What is the most appropriate initial investigation to diagnose the underlying cause of recurrent infections in a patient with a history of multiple streptococcal skin infections, recurrent chest infections, and infections at other sites?

Immunoglobulin Level Testing is the Most Appropriate Initial Investigation

For a patient presenting with multiple streptococcal skin infections, recurrent chest infections, and infections at other sites, measuring serum immunoglobulin levels (IgG, IgA, IgM) is the most appropriate initial investigation to diagnose the underlying cause.

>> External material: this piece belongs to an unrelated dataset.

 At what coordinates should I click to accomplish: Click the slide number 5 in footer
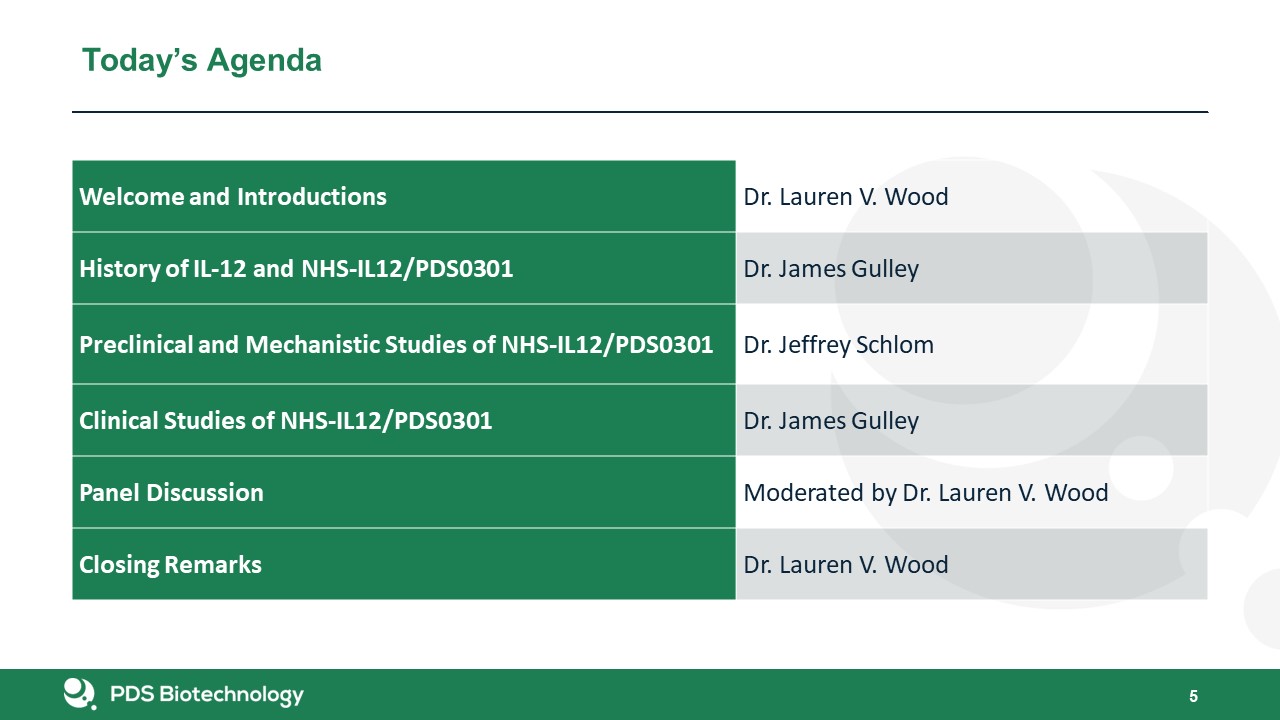[1193, 696]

This clinical pattern strongly suggests an antibody deficiency disorder, which is the most common category of primary immunodeficiency and requires quantitative immunoglobulin assessment as the first-line diagnostic test 1.

Clinical Reasoning for Immunoglobulin Testing

• The pattern of recurrent bacterial infections—particularly streptococcal skin infections and chest infections—is the hallmark presentation of antibody deficiency disorders, which account for approximately 50-60% of all primary immunodeficiencies 1.

• Quantitative serum immunoglobulin measurement (IgG, IgA, IgM) is the recommended initial screening test when antibody deficiency is suspected based on the clinical presentation of recurrent sinopulmonary and skin infections 1.

• Among children referred to immunology clinics for recurrent infections, 58% demonstrate partial deficiency in one or more major immunoglobulin isotypes or IgG subclasses, with partial IgA deficiency being the most common abnormality found in one-third of patients 2.

• The combination of multiple infection sites (skin, respiratory, and other) increases the likelihood of finding a demonstrable immunologic abnormality, making immunoglobulin quantification the highest-yield initial test 2.

Why Other Options Are Less Appropriate Initially

• CH50 (total hemolytic complement) is indicated when the clinical presentation suggests complement deficiency, which typically manifests as recurrent Neisseria infections, severe pyogenic infections, or autoimmune disease—not the pattern described here 1.

• C1 esterase inhibitor testing is specific for hereditary angioedema and would not be the initial test for this infection pattern 1.

• Urine reducing substances is a metabolic screening test unrelated to recurrent infections and would not address the immunologic concern 1.

Diagnostic Algorithm Following Initial Testing

• If immunoglobulin levels are low (particularly IgG and IgA), proceed to functional antibody testing by measuring specific antibody responses to protein antigens (tetanus, diphtheria) and polysaccharide antigens (pneumococcal serotypes) 1, 2.

• Tetanus toxoid and pneumococcal polysaccharide type 3 are the most immunogenic antigens tested, while hyporesponsiveness to pneumococcal polysaccharide types 7,9, and 14 is common in antibody deficiency 2.

• Among patients with normal total immunoglobulin concentrations, 19% still demonstrate lower-than-expected antibody titers, and 42% of those with partial isotype deficiencies show deficient antibody responses, emphasizing the importance of functional testing 2.

• If immunoglobulin levels and antibody responses are normal, consider phagocyte defects (neutrophil count, oxidative burst testing for chronic granulomatous disease) or combined immunodeficiencies depending on the specific infection pattern 1.

Critical Clinical Caveats

• Very low serum IgE (<2 kU/L) can serve as an unexpected marker for hypogammaglobulinemia or common variable immunodeficiency, and should trigger serum protein electrophoresis and immunoglobulin quantification 3.

• Parental consanguinity and soft tissue infections are significantly more common in patients with primary immunodeficiency compared to other causes of recurrent infections (p=0.001 and p=0.004 respectively) 4.

• The real rate of primary immunodeficiency as a cause of recurrent infection (21% in one pediatric study) is much higher than generally considered, making systematic immunologic evaluation essential 4.

• Early diagnosis through appropriate immunoglobulin testing is critical because prompt treatment with prophylactic antibiotics and replacement immunoglobulin can prevent significant end-organ damage (particularly chronic lung disease) and improve long-term outcomes 5, 6.

Common Pitfalls to Avoid

• Do not order IgG subclass testing as the initial investigation—selective IgG subclass deficiency without an associated deficiency in a major immunoglobulin isotype is unusual and adds little to the initial evaluation 2.

• Do not delay immunoglobulin testing by pursuing extensive infectious disease workup first—the pattern of recurrent bacterial infections at multiple sites warrants immediate immunologic assessment 1.

• Do not assume normal immunity in young children with recurrent infections without formal testing, as approximately 21% of carefully selected pediatric patients with recurrent infections have demonstrable primary immunodeficiency 4.